The Orb, “The Orb’s adventure beyond the Ultraworld”
Não faltou jornalista durante a década de 90 afirmando que a música eletrônica seria a “música do futuro”, apesar do futuro ter chegado ainda nos anos 70 por motivos de Kraftwerk – ou até antes, se pensarmos nos pioneiros do uso de aparelhos e instrumentos eletrônicos para criar melodias. Porém, se esquecermos todo esse trololó de quem chegou antes, o álbum de estreia da dupla inglesa The Orb seria um ótimo exemplo do futuro que chegou antes da hora. Alex Patterson e Jimmy Cautty criaram uma viagem eletrônico-musical que recebeu os mais diversos rótulos: ambient house, ambient dub, breakbeat e o óbvio electronica.
Rótulos e (merecidas) comparações com a melhor fase do Pink Floyd à parte, “The Orb’s adventure beyond the Ultraworld” segue como um dos melhores álbuns de música eletrônica de todos os tempos, desses que merecem ser descobertos por quem realmente gosta de música mas perdeu esse bonde de elevação sonora espacial. Com apenas dez faixas e nada menos que 109 minutos de duração, o álbum tem aquelas músicas capazes de expandir as portas da percepção, como “Little fluffy clouds”, “Earth (Gaia)”, “Supernova at the end of the universe”, “Spanish castles in space” e “A huge ever growing pulsating brain that rules from the centre of the Ultraworld’.

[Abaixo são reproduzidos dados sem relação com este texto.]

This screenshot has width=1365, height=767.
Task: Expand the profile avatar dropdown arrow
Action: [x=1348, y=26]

Saint Etienne, “Foxbase Alpha”
Um dos “problemas” de 1991 ser tão lotado de álbuns clássicos é que alguns deles não ganharam o espaço merecido. É o caso de “Foxbase Alpha”, estreia fonográfica dos ingleses do Saint Etienne, que fez sucesso na sua terra natal e nas quebradas da Europa, mas passou batido nos Estados Unidos e também por aqui. O primeiro álbum do trio britânico é uma delicinha sonora movida pelos vapores do indie pop e da então emergente cena dance/clubber, mais influências nítidas do pop dos anos 60 – talvez um leve verniz de soul music em algumas músicas, mas aí depende dos critérios auditivos de cada um.

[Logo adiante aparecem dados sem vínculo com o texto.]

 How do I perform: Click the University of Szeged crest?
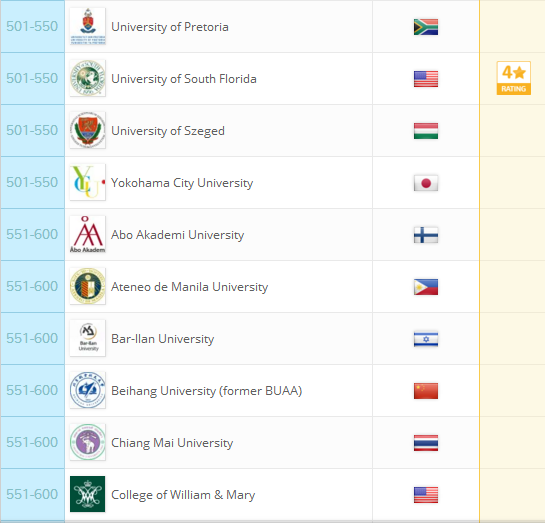[88, 130]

Em todo caso, quem descobrir “Foxbase Alpha” com esse delay de 30 anos poderá curtir músicas como “Spring”, “Girl VII”, “Nothing can stop us” e a versão para “Only love can break your heart”, de Neil Young (única faixa sem os vocais de Sarah Cracknell, tendo sido cantada por Moira Lambert), que parecem ter acabado de sair do forno.
Legião Urbana, “V”
A Legião Urbana vinha do sucesso estrondoso de “As quatro estações”, álbum que deixou claro qual era a maior banda de rock do país – afinal, não é qualquer artista que consegue colocar todas as músicas de um disco nas rádios. Por isso mesmo, “V” surpreendeu pela sua estrutura musical e o tema de algumas letras, ainda que o álbum anterior já tratasse de questões como suicídio, a homossexualidade do vocalista Renato Russo e a tortura durante a ditadura militar.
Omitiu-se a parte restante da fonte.